Melestarikan Tenun Ikat dan Parade Pesona Kebangsaan 2017

tenun ikat

Launchig Festival Tenun Ikat dan Parade Pesona Kebangsaan 2017 di Balairung Soesilo Soedarman, Gedung Sapta Pesona Jakarta, kantor Kementerian Pariwisata (Kemenpar), Jumat (12/5/2017) (Ist)

Menteri Pariwisata Arief Yahya bersama Gubernur Nusa Tenggara Timur (NTT) Frans Lebu Raya, Bupati Sumba Barat Daya Markus Dairo Talu dan Bupati Ende Marselinus Y W Petu meluncurkan Festival Tenun Ikat dan Parade Pesona Kebangsaan 2017 di Balairung Soesilo Soedarman, Gedung Sapta Pesona Jakarta, kantor Kementerian Pariwisata (Kemenpar), Jumat (12/5/2017).

Penyelenggaaraan Festival Tenun Ikat Sumba akan berlangsung di Kabupaten Sumba Barat Daya pada Juli mendatang, sedangkan Parade Pesona Kebangsaan akan berlangsung Kabupaten Ende pada Juni 2017. Kegiatan Festival Tenun Ikat diadakan mulai 31 Mei hingga 6 Juni mendatang di Tambaloka

Menpar Arief Yahya memberikan apresiasi terhadap penyelenggaraan Festival Tenun Ikat dan Parade Pesona Kebangsaan 2017 menjadi sarana untuk mempromosikan potensi pariwisata serta meningkatkan kunjungan wisatawan ke NTT, khususnya ke Pulau Sumba maupun Kabupaten Ende, selain sebagai upaya melestarikan dan mengembangkan keunikan warisan budaya nenek moyang berupa tenung ikat.

“Parade Pesona Kebangsaan juga sebagai upaya melestarikan sekaligus mempromosikan Situs Sejarah Terpopuler Soekarno versi Anugerah Pesona Indonesia 2016,” kata Menpar Arief Yahya dalam siaran pers yang diterima patainanews.com belum lama ini.

Ia menjelaskan, portopolio bisnis pariwisata Indonesia bertumpu pada potensi budaya (culture) mempunyai porsi paling besar 60%, alam (nature) 35% dan manmade 5%. Potensi culture dikembangkan berupa wisata warisan budaya dan sejarah (heritage and pilgrim tourism) 20%; wisata belanja dan kuliner (culinary and shopping tourism) 45%; dan wisata kota dan desa (city and vilage tourism) 35%. Potensi alam (nature) dikembangkan dalam produk wisata bahari (marine tourism) 35%; wisata ekologi (eco tourism) 45%; dan wisata petualangan (adventure tourism) 20%, sedangkan buatan manusia man-made dikembangkan dalam wisata MICE (MICE and event tourism) 25%; wisata olahraga (sport tourism) 60%; dan obyek wisata yang terintergrasi (integrated area tourism) 15%.
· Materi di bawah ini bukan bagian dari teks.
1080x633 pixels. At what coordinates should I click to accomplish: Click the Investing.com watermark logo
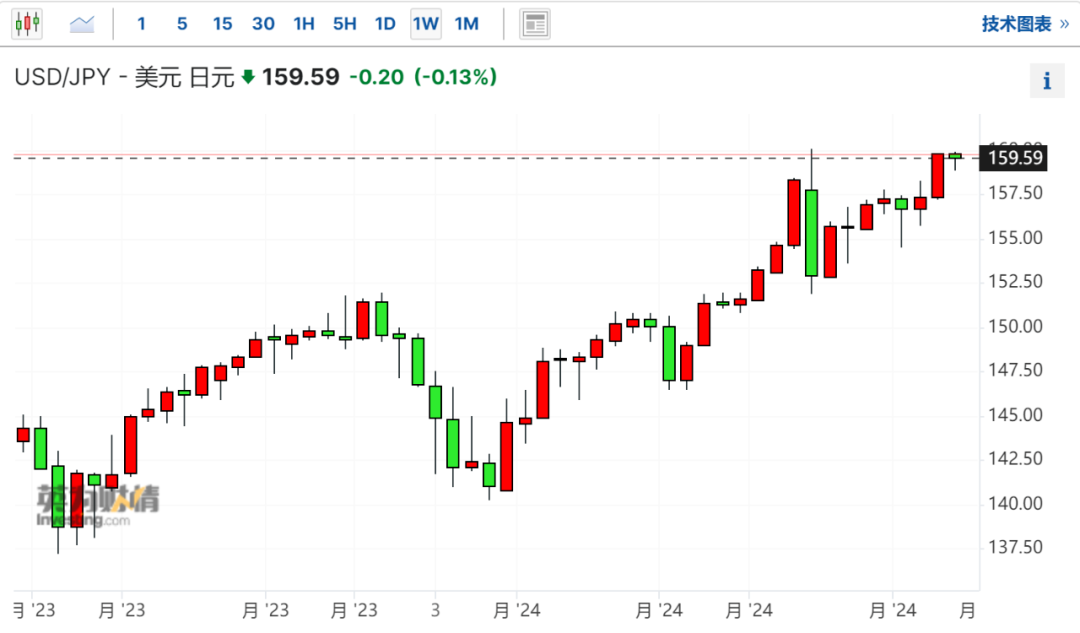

Penyelenggaraan festival budaya ini, menurut Menpar Arief Yahya, bagian dari upaya memperkuat atraksi sebagai bagian penting dari unsur 3 A (atraksi, amenitas, dan aksesibilitas), “NTT merupakan destinasi kelas dunia karena memiliki ikon Komodo, Danau Kalimutu, dan Labuan Bajo yang ditetapkan sebagai destinasi prioritas dikembangkan sebagai Bali Baru,” katta Arief Yahya seraya mengharapkan agar penyelenggaraan event festival budaya tersebut terpogram dengan baik (tempat dan jadwal) ditetapkan dengan pasti karena akan membantu pada traveller untuk datang ke Sumba maupun Ende.

Sementara Gubernur Frans Lebu Raya mengatakan, pariwisata NTT bertumpu pada daya tarik alam (nature), budaya (culture) dan daya tarik wisata buatan (manmade), “Potensi ini terus dikembangkan dengan memperkuat unsur 3A untuk menarik kunjungan wisatawan. Tahun 2016 lalu kunjungan wisatawan ke NTT sebanyak 972.000 (832.000 wisnus dan 140.000 wisman) sebagian besar berkunjung ke Pulau Flores kemudian Pulau Timor, Alor, Sumba dan Rote Ndao,” kata Frans Lebu Raya.

Bupati Sumba Barat Daya Markus Dairo Talu mengatakan, tenun Ikat Sumba dengan beragam corak dan varian warnanya yang khas dan unik telah mendunia sejak Abad 18 menjadi salah satu komoditi perdagangan Bangsa Eropa. “Dewasa ini tenun ikat Sumba semakin digemari oleh banyak kalangan (lokal, nasional, internasional) digunakan untuk berbagai kebutuhan fashion, interior, dekorasi, maupun asesoris. Tenun ikat motif Sumba sudah didaftarkan ke Unesco sebagai kekayaan milik Indonesia.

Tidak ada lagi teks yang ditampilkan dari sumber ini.